■ **Task statement**
Carry on the forum thread about Python web scraping in SPSS Statistics, which appears below ahead of the data, from the point where it stops.

SPSS Statistics

 View Only
  • 1.  Python WebScraper

    Posted Fri August 12, 2022 12:42 PM
    Is there a way to nest a python block that scripts a webcrape?  If so does someone have an example? - thanks Arthur

    ------------------------------
    Art Jack
    ------------------------------

    #SPSSStatistics


  • 2.  RE: Python WebScraper

    IBM Champion
    Posted Fri August 12, 2022 01:11 PM
    There are a lot of Python applications that can do web scraping, so you could grab one of those and embed it in a begin program block or create a full fledged extension command to make this seamless.

    One of the popular webscraping and parsing tools is Beautiful Soup.
    There is a tutorial here

    To install it or other Python or R packages, use the STATS PACKAGE INSTALL extension command.
    For Beautiful Soup, specify
    beautifulsoup4

    --





  • 3.  RE: Python WebScraper

    Posted Fri August 12, 2022 01:31 PM
    Jon could you give me more details on how to install this package?


    Do you mean Extension Hub? or to Install Local Extension Bundle?

    In "Extension Hub" the package you mention does not appear.

■ **Available data**
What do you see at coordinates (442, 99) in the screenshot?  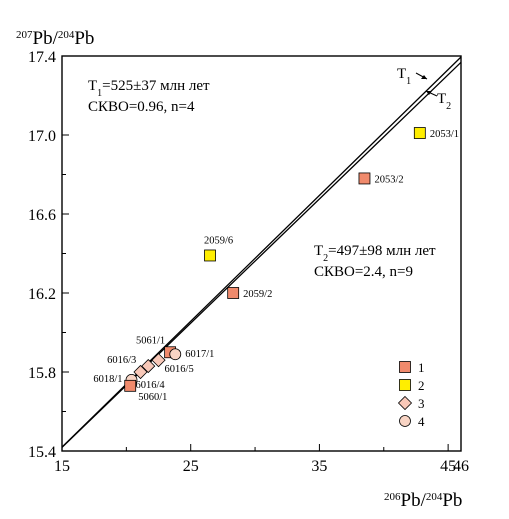 I see `isochron-label-t2-pre: T` at bounding box center [442, 99].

■ **Result for this exercise**
    
    And in "Install Local Extension Bundle" it asks me for a .spe file, which if I understand correctly, are generated by IBM




    ------------------------------
    Mauricio Mora
    ------------------------------



  • 4.  RE: Python WebScraper

    IBM Champion
    Posted Fri August 12, 2022 01:39 PM
    Beautiful Soup is not an extension command and is not on the Extension Hub.  The PACKAGE INSTALL extension command installs packages from the standard (nonIBM) Python or R libraries.  But you would still have to write the code to use its tools to actually do specific web scraping.

    Another popular tool is Scrapy.

    Either of these would require someone writing a chunk of Python code to do particular tasks.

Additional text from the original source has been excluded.